London, May 21: More than 300 prosecutions for assaults on police and emergency workers were completed during the first month of lockdown, the director of public prosecutions in the UK, Max Hill QC, has revealed.

Appearing before the justice select committee, the DPP said 424 defendants had been charged in England and Wales with a total of 660 coronavirus-related offences during April, The Guardian reported.

As well as assaults on emergency and essential workers, there had been 142 offences of criminal damage, 99 public order offences, 62 common assaults on shop workers and 44 cases of shoplifting. The Crown Prosecution Service is prioritising cases related to the pandemic.

Many of the assaults involved emergency workers being coughed at or spat on by people who claimed to have the virus.

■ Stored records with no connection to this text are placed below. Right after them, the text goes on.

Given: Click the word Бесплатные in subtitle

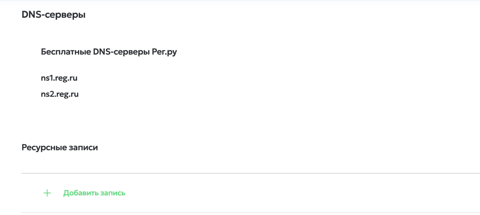Looking at the screenshot, I should click(x=66, y=52).
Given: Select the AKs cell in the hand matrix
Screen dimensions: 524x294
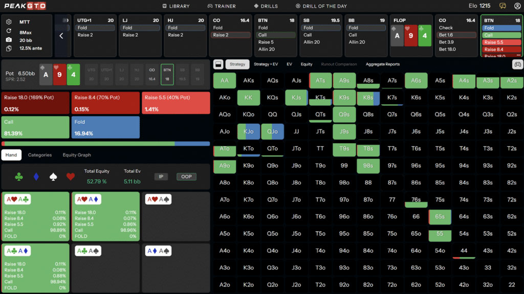Looking at the screenshot, I should pos(248,81).
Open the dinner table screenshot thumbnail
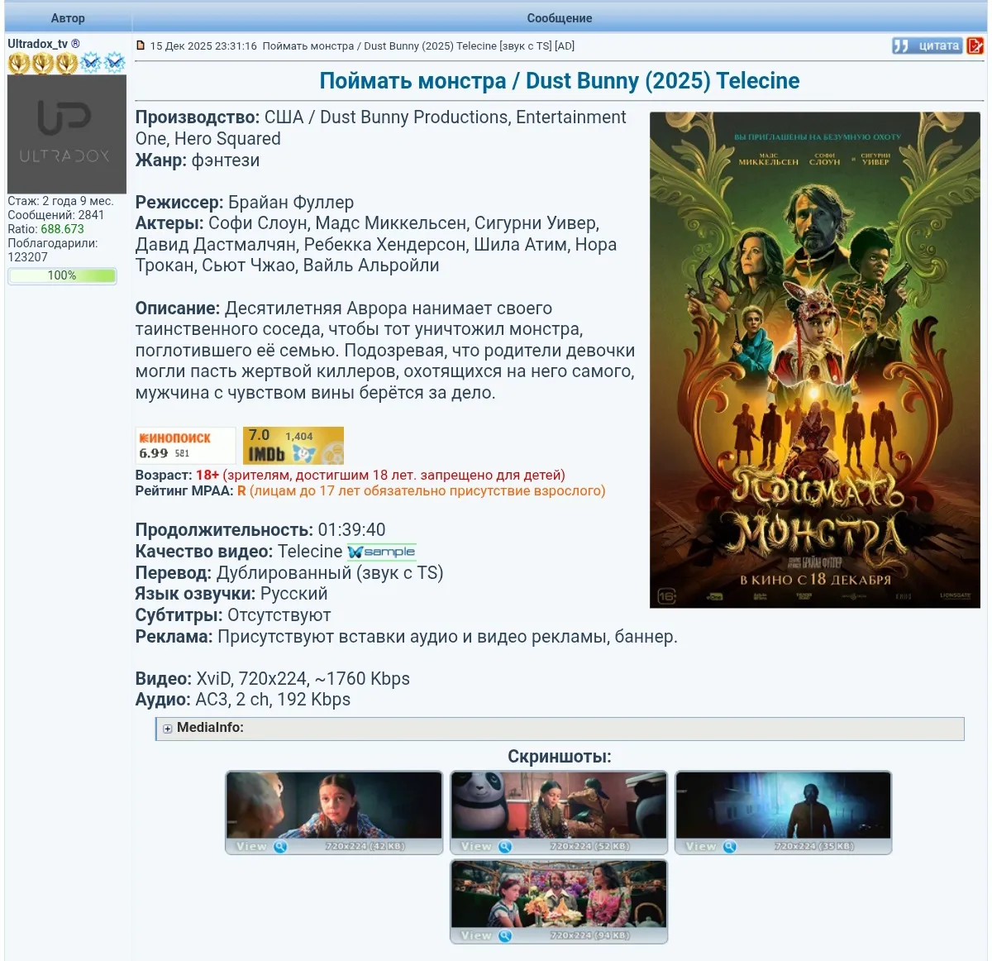Image resolution: width=992 pixels, height=961 pixels. [559, 894]
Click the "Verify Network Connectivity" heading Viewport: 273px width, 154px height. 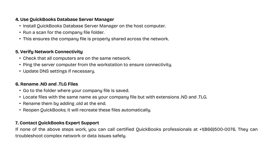coord(49,52)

Hill said: “It is disgraceful that hard-working essential workers continue to be abused during a health emergency and I have warned repeatedly that anyone doing so faces serious criminal charges.

“Offences which relate to coronavirus, including assaults on emergency workers, are being treated among the highest priority for charging decisions during the pandemic. All other crimes where there is a coronavirus element are also being captured by prosecutors so these can be treated as aggravating features in court.”

Cases in which defendants were still facing trial or sentencing were not included in these figures.

Hill confirmed there had been about a 3% rise in domestic abuse cases during the lockdown. Those cases are also being treated as a priority. 

He said: “We are as alarmed as anybody by the very difficult position that, in the main, women are put in, particularly in some communities, in enforced lockdown. It is very important that we say publicly that we are there to deal with those cases.”

Hill said he would have to wait to see whether any people who had been served with an estimated 14,000 fixed penalty notices, mainly by police, under the Coronavirus Act 2020 and health regulations decided to appeal against them.